How do I get a record from the most recent archive table that an ID occurs in


I have linked databases from MAS (accounting system) in SQL Server 2008 R2. The way payroll records work in this database is that each quarter, an archive of the payroll tables are made, and a new current quarter table is made with any terminated employees removed. It does have unique employee IDs. The structure is identical in the archive and current versions.

So, in the 2nd quarter of the year, an employee who was terminated in the 1st quarter, is only in the 1st quarter copy of the database. An employee who worked in both the 1st and 2nd quarters is in the 1st quarter copy and the 2nd quarter copy. An employee who was hired in the 2nd quarter only occurs in the 2nd quarter.

I need to be able to build a set (temp table, view, whatever) to work with that includes the most recent record for each employee. This set will be the basis for queries like turnover, average wage by position, etc.

I can build a list of IDs quickly enough with a UNION of the EmployeeID column, but other columns change over time (pay rate, address, etc), so I cannot simply UNION all of the columns, as I will have duplicates for some employees.

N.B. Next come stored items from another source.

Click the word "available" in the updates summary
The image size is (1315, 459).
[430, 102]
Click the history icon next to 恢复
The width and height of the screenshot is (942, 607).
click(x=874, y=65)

Is there a reasonably efficient way to merge the historical databases together, keeping only the most recent row for each employee? Having phrased the question that way, should I just make a series of MERGEs, stepping back through the archive copies from newest to oldest, inserting when not matched? Is there a better way?


Solution

  • There are several ways you can approach this problem. Here is one:

    • Create a view to merge the tables, adding an appropriate archive date column to each
    • Create a sub query against the view to Group on EmployeeID and get the MAX archive date
    • Use the sub query to join with the view and get the latest record for each employee

    Create a sample table schema and test data

        SET NOCOUNT ON
    
        IF OBJECT_ID('Employee', 'U') IS NOT NULL DROP TABLE Employee;
        GO
        IF OBJECT_ID('Employee2012Q1', 'U') IS NOT NULL DROP TABLE Employee2012Q1;
        GO
        IF OBJECT_ID('Employee2012Q2', 'U') IS NOT NULL DROP TABLE Employee2012Q2;
        GO
    
        CREATE TABLE dbo.Employee (
            EmployeeID      int IDENTITY(1,1)   NOT NULL    PRIMARY KEY
           ,EmployeeName    varchar(50)         NOT NULL
           ,StartDate       smalldatetime       NOT NULL
           ,EndDate         smalldatetime       NULL
           ,Salary          decimal(18,2)       NOT NULL
           ,Position        varchar(50)         NOT NULL
           ,HomeAddress     varchar(200)        NOT NULL
        )
    
        -- Employees hired
        INSERT dbo.Employee SELECT 'John Doe', '01/01/2012', NULL, 50000, 'Developer', '12345 Main St, New York, NY'
        INSERT dbo.Employee SELECT 'Jane Doe', '01/01/2012', NULL, 52000, 'Developer', '837 1st St, New York, NY'
    
        -- Employee fired
        UPDATE A
           SET A.EndDate = '02/01/2012'
          FROM dbo.Employee A
         WHERE A.EmployeeName = 'John Doe'
    
        -- Table archived
        SELECT * INTO dbo.Employee2012Q1 FROM dbo.Employee
    
        --  Remove fired employees
        DELETE dbo.Employee WHERE EndDate IS NOT NULL
    
        -- Employee hired
        INSERT dbo.Employee SELECT 'Jack Flash', '04/01/2012', NULL, 73000, 'Manager', '9580 21st St, New York, NY'
    
        -- Employee fired
        UPDATE A
           SET A.EndDate = '05/01/2012'
          FROM dbo.Employee A
         WHERE A.EmployeeName = 'Jack Flash'
    
        -- Table archived
        SELECT * INTO dbo.Employee2012Q2 FROM dbo.Employee
    
        --  Remove fired employees
        DELETE dbo.Employee WHERE EndDate IS NOT NULL
    
        SET NOCOUNT OFF
        GO
    

    Create a view that merges all the employee tables

        IF OBJECT_ID('EmployeeArchive', 'V') IS NOT NULL DROP VIEW dbo.EmployeeArchive
        GO
        CREATE VIEW dbo.EmployeeArchive
        AS
        SELECT CONVERT(smalldatetime, CONVERT(char(10), GETDATE(), 101)) as [ArchiveDate]
              ,EmployeeID
              ,EmployeeName
              ,StartDate
              ,EndDate
              ,Salary
              ,Position
              ,HomeAddress
         FROM dbo.Employee 
        UNION ALL
        SELECT CONVERT(smalldatetime, '03/31/2012') as [ArchiveDate]
              ,EmployeeID
              ,EmployeeName
              ,StartDate
              ,EndDate
              ,Salary
              ,Position
              ,HomeAddress
          FROM dbo.Employee2012Q1 
        UNION ALL
        SELECT CONVERT(smalldatetime, '06/30/2012') as [ArchiveDate]
              ,EmployeeID
              ,EmployeeName
              ,StartDate
              ,EndDate
              ,Salary
              ,Position
              ,HomeAddress
          FROM dbo.Employee2012Q2 
        GO
    

    Get the latest info for each employee

        SELECT A.*
          FROM dbo.EmployeeArchive A
          JOIN (
                SELECT EmployeeID, MAX(ArchiveDate) as MaxArchiveDate
                  FROM dbo.EmployeeArchive
                 GROUP BY EmployeeID
               ) B
            ON A.EmployeeID  = B.EmployeeID
           AND A.ArchiveDate = B.MaxArchiveDate